Given passage:
-*-*-
One or more of these conditions may exist. If the cause for poor turf
is not obvious, consult a turf expert for assistance.
Turf Improvement Programs
Once the cause of turf decline is identified, select a turf improvement program that will
best upgrade the turf by taking into consideration the existing conditions and the desired
turf quality. Select a turf improvement from these three:
- Initiate a program of sound cultural practices.
- Renovate turf by planting into existing live or dead vegetation
- Totally reestablish the turf area.
In each program, the turfgrasses, soil conditions (fertility, pH, and drainage/aeration),
thatch levels, environmental conditions (light quantity, quality, and duration), and
existing perennial grassy weeds are evaluated.
I. Initiate a program of sound cultural practices
Many lawns and turfgrass areas can be brought to acceptable quality levels by simply
altering turf management practices. Turfgrasses that can be improved in this fashion have
many acceptable characteristics, but are in an undesirable condition due to improper
mowing, irrigation, fertilization, cultivation, and/or pest control practices. For this
program to work effectively, the existing turf area must be comprised of an acceptable
turfgrass species and/or cultivars, have adequate density (or be capable of becoming more
dense), have acceptable soil conditions, have a moderate thatch level (one-half inch or
less), have adequate light, and have perennial grassy weeds in small quantities.
-*-*-
Listed entries:
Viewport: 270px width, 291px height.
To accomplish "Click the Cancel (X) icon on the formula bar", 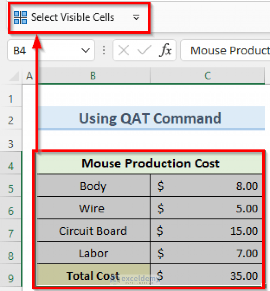I will pos(123,50).
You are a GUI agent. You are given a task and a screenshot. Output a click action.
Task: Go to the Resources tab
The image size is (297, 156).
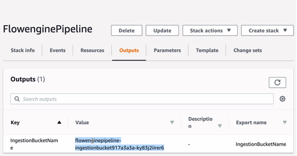[92, 50]
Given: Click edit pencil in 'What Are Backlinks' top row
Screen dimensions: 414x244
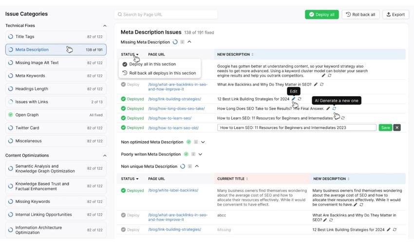Looking at the screenshot, I should (x=316, y=84).
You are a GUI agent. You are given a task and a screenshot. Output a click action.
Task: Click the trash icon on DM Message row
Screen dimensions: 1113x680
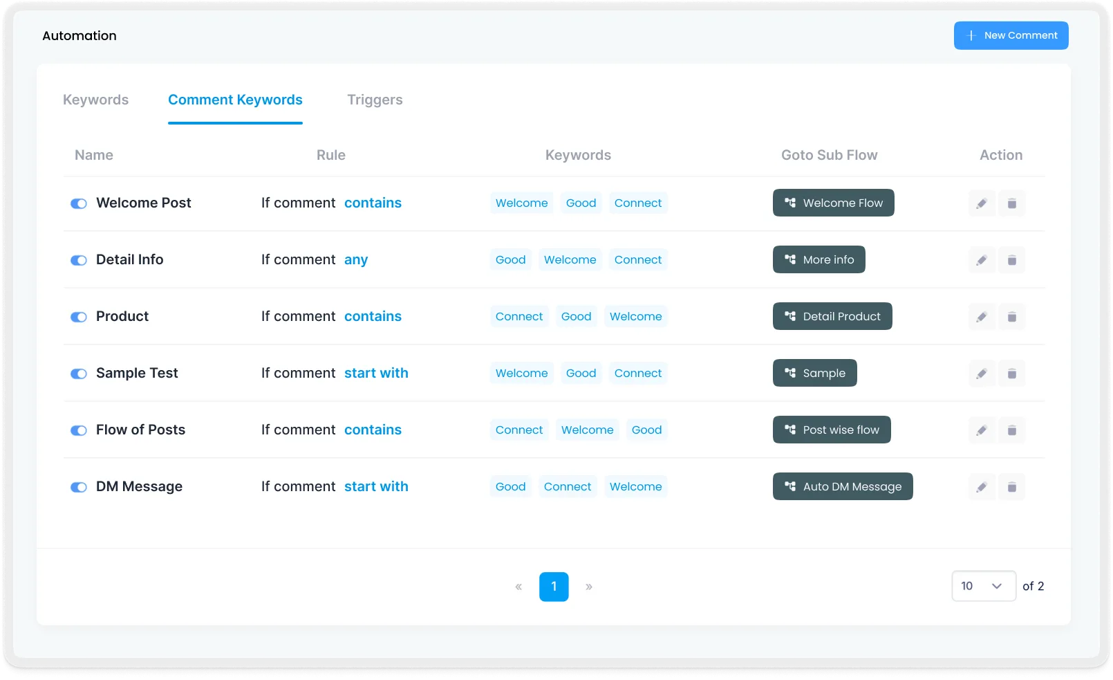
-*-*-
Stated problem 1:
Name every management practice that the turf improvement passage gives as a cause of turfgrasses being in an undesirable condition.
Stated problem 2:
Write the next part of the turf improvement passage, picking up after its last sentence.

Exercise result 1:
Mowing, irrigation, fertilization, cultivation, pest control

Exercise result 2:
To implement this program, evaluate current management practices, and make changes in them
to produce healthy, vigorous turf. Integrate proper mowing, irrigation, fertilization,
cultivation, and pest control practices with existing environmental conditions and turf
species to bring turf into desired condition. Consult a turf expert for assistance in
developing a program of proper turf culture.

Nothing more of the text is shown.